I'm of Jewish heritage, but I'm not Jewish. My Dad grew up in a strict Jewish family in South Africa in the 1950s, but moved to England in the 1970s and married my Mum, a non-Jewish woman. This did not go down well with half of my Jewish family, who disowned him.
To that wing of my family, my Dad, my Mum, my sister and me just don't exist. Because my Dad married out of the faith, we have been erased.
My Jewish heritage, then, is tied into that conflict. Any attempt to claim it feels like I have to deny my non-Jewish family.
My Jewish heritage, then, is tied into that conflict. Any attempt to claim it feels like I have to deny my non-Jewish family.
(I should stress I also have loads of Jewish family who moved from South Africa and DO love and accept me as family even though I am decidedly not Jewish and married a Northern Irish Protestant in a Presbyterian church, so... Like I say, it's all very complicated.)
Given my complicated Jewish heritage, I feel uncomfortable talking about antisemitism. I didn't have a bar mitzvah, I only did Shabbat on Fridays at Jewish friends' houses, I've been to church more than synagogue. Can I really claim to have any understanding of it?

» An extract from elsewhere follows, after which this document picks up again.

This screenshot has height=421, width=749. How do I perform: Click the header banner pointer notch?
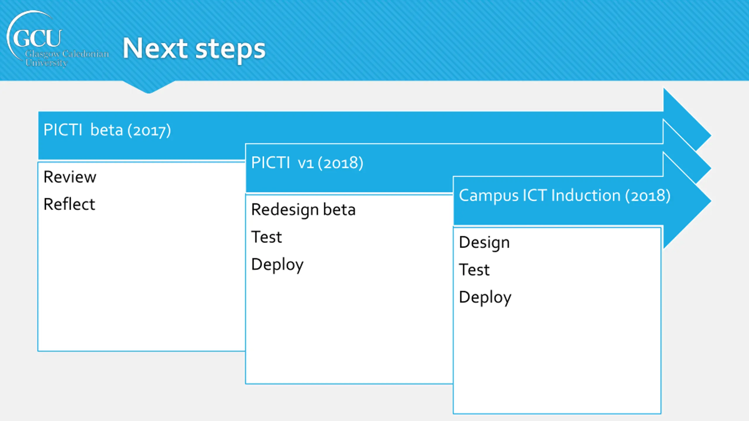coord(149,87)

That's why, usually, with anti-Semitism in the discourse, I treat it like any other bigotry that I have no direct experience of - something I try to fight against while deferring to people who have actually suffered because of it. This week though something changed.
Wiley's tweets aren't anything I haven't seen before - they're a tediously racist screed that aren't really worth spending time on. It's the fact that this (formerly) great artist that I loved sees "the Jews" as an evil monolith, a single community controlling the world.
His tweets come from a place of ignorance - in that they literally ignore the people who don't fit in his worldview (black Jews, poor Jews, working class Jews, progressive Jews, socialist Jews) to advance a racist conspiracy theory and portray them as the enemy of black people.
Except when I refer to Jewish people as "them" I'm erasing my own identity, my own heritage. In a way by ignoring my Jewish past I'm just adding to this perception that the Jewish community is a single monolith with its own interests where no identities overlap.
The debate around Wiley's anti-Semitism has brought home the way that the discourse reduces people to a single identity and pits them against each other for sport. It kills the nuances, the individual complexities, and makes the loudest and worst of us represent the whole.
Wiley's racism is used as a weapon against black people to discredit the BLM movement, which then in turn is used as an example of how the Jews control the media and how they can never be trusted. Hatred begets hatred and we allow it to flourish.
I'm tired. I'm tired of fitting myself into a box to navigate a debate that's rigged against all of us, that pushes more poison out into the world. I'm tired of being too Jewish for the racists and not Jewish enough for people like my extended family. I'm tired of being divided.